Your instructions ▸
Give back the entire listing exactly as it was provided.

Excerpted data ▸
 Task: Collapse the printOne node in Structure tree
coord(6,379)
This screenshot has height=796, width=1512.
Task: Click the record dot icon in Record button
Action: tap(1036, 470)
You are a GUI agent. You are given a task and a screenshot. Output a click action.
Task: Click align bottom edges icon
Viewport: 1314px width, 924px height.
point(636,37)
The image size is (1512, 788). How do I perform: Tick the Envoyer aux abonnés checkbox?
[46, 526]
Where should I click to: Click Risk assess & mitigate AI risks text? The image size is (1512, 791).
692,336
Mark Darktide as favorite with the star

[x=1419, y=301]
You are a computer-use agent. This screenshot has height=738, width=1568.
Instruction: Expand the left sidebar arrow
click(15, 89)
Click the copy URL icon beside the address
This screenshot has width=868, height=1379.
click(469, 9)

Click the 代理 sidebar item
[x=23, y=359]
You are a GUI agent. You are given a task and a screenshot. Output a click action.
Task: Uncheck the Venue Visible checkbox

Answer to the problem ▸
 Task: Collapse the printOne node in Structure tree
coord(6,379)
This screenshot has height=796, width=1512.
Task: Click the record dot icon in Record button
Action: tap(1036, 470)
You are a GUI agent. You are given a task and a screenshot. Output a click action.
Task: Click align bottom edges icon
Viewport: 1314px width, 924px height.
point(636,37)
The image size is (1512, 788). How do I perform: Tick the Envoyer aux abonnés checkbox?
[46, 526]
Where should I click to: Click Risk assess & mitigate AI risks text? The image size is (1512, 791).
692,336
Mark Darktide as favorite with the star

[x=1419, y=301]
You are a computer-use agent. This screenshot has height=738, width=1568.
Instruction: Expand the left sidebar arrow
click(15, 89)
Click the copy URL icon beside the address
This screenshot has width=868, height=1379.
click(469, 9)

Click the 代理 sidebar item
[x=23, y=359]
You are a GUI agent. You are given a task and a screenshot. Output a click action.
Task: Uncheck the Venue Visible checkbox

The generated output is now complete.